> _TEXTO PROPORCIONADO_:
Pasaron los años y cuando tenía dieciocho, un día entró, por curiosidad, en la antigua catedral de Kioto: “Allí me encontré de nuevo con la imagen del hombre torturado que se había quedado grabada en mi alma desde la niñez. Fue la primera vez que la asocié al cristianismo. Y al ver su rostro dolorido, me conmoví. No fue una impresión estética, porque en Kioto tenemos unos templos maravillosos (…) Fue algo más profundo, y al mismo tiempo incomprensible para mí”. A través de una amiga católica, llegó a la luz de la fe y recibió el bautismo.
La amiga le había explicado que los sufrimientos de Cristo eran la manifestación del amor que Dios nos tiene; y Kazuko comenta: “Nunca había pensado que Dios pudiera amarnos personalmente. Decidí estudiar el catecismo (…), y desde entonces he meditado con frecuencia en la Pasión de Cristo”. Finalmente, deja una consideración que debería hacernos reflexionar seriamente a los creyentes: “Pienso que los cristianos estamos tan acostumbrados a ver las imágenes de Nuestro Señor clavado en la Cruz, que no nos damos cuenta de todo el dolor y de todo el amor que encierra esa escena: ¡un Dios que se hace hombre y muere para salvarnos!”.

> _EXTRACTOS DE DATOS_:
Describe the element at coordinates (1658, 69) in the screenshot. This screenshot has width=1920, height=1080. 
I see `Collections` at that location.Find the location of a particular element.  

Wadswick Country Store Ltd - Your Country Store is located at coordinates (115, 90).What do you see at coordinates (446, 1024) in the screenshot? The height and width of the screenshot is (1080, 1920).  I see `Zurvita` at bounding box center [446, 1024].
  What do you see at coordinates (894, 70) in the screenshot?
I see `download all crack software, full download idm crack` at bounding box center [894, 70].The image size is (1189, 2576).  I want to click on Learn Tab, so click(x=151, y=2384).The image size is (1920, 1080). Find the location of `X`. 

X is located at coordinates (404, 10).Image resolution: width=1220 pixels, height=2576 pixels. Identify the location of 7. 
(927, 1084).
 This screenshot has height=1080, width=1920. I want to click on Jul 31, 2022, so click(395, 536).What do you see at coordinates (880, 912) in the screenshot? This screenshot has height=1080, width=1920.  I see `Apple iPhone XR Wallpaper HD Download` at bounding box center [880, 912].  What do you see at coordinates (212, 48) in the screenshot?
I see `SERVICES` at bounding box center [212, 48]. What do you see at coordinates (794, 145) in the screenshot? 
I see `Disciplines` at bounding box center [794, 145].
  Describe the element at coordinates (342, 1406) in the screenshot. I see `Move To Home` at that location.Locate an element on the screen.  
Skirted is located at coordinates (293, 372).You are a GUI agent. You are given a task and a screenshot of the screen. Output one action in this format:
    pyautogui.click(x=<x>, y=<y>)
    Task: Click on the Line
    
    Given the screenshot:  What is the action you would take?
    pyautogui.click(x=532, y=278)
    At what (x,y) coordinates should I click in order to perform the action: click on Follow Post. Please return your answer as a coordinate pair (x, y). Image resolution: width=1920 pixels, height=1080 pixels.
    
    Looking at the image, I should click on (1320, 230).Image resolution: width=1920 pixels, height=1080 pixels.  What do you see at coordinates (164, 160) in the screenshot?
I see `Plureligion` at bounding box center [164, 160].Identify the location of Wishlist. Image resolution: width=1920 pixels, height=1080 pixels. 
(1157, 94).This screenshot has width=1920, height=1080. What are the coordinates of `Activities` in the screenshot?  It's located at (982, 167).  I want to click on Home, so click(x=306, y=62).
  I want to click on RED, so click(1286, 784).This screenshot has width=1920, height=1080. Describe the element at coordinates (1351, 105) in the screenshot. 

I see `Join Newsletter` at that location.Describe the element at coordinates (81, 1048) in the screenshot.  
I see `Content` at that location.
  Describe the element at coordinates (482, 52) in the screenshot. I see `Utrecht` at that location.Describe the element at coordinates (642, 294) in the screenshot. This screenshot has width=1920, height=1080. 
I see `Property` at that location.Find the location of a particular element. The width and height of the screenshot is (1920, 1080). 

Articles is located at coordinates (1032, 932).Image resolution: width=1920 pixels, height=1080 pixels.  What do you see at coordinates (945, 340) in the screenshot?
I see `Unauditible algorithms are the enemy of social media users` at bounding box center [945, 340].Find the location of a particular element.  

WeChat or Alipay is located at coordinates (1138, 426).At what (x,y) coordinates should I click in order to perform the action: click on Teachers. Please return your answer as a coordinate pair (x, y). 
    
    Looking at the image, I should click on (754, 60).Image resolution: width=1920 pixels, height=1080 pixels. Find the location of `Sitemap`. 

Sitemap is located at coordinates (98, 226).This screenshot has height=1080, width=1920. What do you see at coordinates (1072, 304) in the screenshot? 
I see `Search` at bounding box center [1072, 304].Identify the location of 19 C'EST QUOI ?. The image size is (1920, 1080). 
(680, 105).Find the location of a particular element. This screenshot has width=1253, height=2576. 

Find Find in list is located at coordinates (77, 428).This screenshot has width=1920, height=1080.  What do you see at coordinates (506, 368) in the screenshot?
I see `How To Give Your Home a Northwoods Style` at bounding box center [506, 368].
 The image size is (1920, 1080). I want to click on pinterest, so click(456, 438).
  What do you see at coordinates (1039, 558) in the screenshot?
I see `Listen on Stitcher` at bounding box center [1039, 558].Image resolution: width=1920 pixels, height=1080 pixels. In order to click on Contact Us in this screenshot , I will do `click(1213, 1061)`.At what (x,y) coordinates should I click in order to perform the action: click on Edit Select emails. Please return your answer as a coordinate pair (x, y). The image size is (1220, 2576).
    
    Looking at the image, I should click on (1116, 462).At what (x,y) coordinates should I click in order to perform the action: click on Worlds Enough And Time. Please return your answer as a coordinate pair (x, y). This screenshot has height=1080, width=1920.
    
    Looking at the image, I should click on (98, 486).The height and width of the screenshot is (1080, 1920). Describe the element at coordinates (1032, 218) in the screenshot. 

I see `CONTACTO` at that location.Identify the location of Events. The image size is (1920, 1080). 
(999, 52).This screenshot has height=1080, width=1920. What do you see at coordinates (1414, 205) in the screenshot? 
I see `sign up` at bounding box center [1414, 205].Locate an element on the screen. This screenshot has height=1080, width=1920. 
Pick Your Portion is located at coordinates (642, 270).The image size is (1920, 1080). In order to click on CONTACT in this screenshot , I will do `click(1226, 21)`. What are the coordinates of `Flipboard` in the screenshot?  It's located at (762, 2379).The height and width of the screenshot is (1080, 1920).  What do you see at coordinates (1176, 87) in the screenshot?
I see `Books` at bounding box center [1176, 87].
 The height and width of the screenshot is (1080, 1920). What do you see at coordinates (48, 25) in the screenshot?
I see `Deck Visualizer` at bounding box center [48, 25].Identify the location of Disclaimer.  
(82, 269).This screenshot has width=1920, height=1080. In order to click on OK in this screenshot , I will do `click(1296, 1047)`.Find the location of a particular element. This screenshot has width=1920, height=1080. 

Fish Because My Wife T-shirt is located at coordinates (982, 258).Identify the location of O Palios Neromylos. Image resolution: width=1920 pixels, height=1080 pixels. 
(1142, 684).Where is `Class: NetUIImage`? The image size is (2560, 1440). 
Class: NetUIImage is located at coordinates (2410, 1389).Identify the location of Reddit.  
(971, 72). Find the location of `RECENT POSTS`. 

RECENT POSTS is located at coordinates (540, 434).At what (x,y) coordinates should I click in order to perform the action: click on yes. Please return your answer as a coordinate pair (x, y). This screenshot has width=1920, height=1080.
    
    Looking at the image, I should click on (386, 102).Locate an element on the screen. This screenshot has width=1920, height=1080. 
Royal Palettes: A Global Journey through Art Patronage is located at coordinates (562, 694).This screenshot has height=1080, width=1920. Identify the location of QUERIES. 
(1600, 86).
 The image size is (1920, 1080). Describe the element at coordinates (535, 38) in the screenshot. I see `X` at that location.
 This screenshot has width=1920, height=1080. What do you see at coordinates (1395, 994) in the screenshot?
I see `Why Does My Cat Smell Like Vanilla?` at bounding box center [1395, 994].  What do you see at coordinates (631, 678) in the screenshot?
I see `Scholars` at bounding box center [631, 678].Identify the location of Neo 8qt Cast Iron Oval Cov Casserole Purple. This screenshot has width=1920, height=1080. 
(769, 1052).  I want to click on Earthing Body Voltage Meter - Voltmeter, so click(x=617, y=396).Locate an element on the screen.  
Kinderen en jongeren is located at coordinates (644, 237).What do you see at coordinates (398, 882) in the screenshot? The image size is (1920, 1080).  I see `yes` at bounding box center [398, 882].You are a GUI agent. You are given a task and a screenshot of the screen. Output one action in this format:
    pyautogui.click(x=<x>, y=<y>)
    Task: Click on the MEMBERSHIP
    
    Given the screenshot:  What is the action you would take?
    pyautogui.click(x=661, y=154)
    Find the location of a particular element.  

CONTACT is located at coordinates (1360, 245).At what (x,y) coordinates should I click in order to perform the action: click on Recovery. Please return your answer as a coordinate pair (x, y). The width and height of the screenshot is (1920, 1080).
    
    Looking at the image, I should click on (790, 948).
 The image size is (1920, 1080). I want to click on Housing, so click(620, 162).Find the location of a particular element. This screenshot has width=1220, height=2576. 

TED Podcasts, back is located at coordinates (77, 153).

> _PROBLEMAS Y TAREAS_:
[1] Según el fragmento sobre Kazuko, ¿qué edad tenía al entrar por curiosidad en la antigua catedral de Kioto?
[2] Resume en pocas líneas el párrafo del fragmento sobre Kazuko que empieza con "La amiga le había explicado" y conserva sus datos principales.
[3] Copia del fragmento sobre Kazuko todo el pasaje que va desde "Pasaron los años" hasta "recibió el bautismo.", ambos incluidos.

> _RESPUESTAS NUMERADAS_:
[1] Tenía dieciocho años.

[2] Una amiga explicó a Kazuko que los sufrimientos de Cristo manifestaban el amor que Dios nos tiene. Kazuko nunca había pensado que Dios pudiera amarnos personalmente, así que decidió estudiar el catecismo y desde entonces medita con frecuencia en la Pasión de Cristo. Además, piensa que los cristianos están tan acostumbrados a ver a Cristo clavado en la Cruz que no perciben todo el dolor y todo el amor de un Dios que se hace hombre y muere para salvarnos.

[3]
Pasaron los años y cuando tenía dieciocho, un día entró, por curiosidad, en la antigua catedral de Kioto: “Allí me encontré de nuevo con la imagen del hombre torturado que se había quedado grabada en mi alma desde la niñez. Fue la primera vez que la asocié al cristianismo. Y al ver su rostro dolorido, me conmoví. No fue una impresión estética, porque en Kioto tenemos unos templos maravillosos (…) Fue algo más profundo, y al mismo tiempo incomprensible para mí”. A través de una amiga católica, llegó a la luz de la fe y recibió el bautismo.